Description of the task >>
Could you please retype all of the data below exactly?

Source data >>
[Start of Attachment]
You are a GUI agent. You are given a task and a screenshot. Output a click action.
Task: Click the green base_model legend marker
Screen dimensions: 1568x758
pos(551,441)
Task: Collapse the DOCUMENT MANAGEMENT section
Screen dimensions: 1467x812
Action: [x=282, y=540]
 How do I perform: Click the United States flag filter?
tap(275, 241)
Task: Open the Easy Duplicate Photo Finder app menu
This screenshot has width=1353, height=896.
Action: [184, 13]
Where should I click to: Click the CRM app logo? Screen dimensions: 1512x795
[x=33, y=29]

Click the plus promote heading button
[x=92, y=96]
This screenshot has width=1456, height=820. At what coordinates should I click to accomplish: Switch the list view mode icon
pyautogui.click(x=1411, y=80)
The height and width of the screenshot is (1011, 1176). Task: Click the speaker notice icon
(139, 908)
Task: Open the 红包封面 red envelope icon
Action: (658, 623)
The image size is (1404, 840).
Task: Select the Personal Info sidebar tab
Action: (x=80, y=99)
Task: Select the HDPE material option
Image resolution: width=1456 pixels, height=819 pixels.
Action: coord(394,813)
[End of Attachment]
Answer to this exercise >>
You are a GUI agent. You are given a task and a screenshot. Output a click action.
Task: Click the green base_model legend marker
Screen dimensions: 1568x758
pos(551,441)
Task: Collapse the DOCUMENT MANAGEMENT section
Screen dimensions: 1467x812
Action: [x=282, y=540]
 How do I perform: Click the United States flag filter?
tap(275, 241)
Task: Open the Easy Duplicate Photo Finder app menu
This screenshot has width=1353, height=896.
Action: [184, 13]
Where should I click to: Click the CRM app logo? Screen dimensions: 1512x795
[x=33, y=29]

Click the plus promote heading button
[x=92, y=96]
This screenshot has width=1456, height=820. At what coordinates should I click to accomplish: Switch the list view mode icon
pyautogui.click(x=1411, y=80)
The height and width of the screenshot is (1011, 1176). Task: Click the speaker notice icon
(139, 908)
Task: Open the 红包封面 red envelope icon
Action: (658, 623)
The image size is (1404, 840).
Task: Select the Personal Info sidebar tab
Action: (x=80, y=99)
Task: Select the HDPE material option
Image resolution: width=1456 pixels, height=819 pixels.
Action: coord(394,813)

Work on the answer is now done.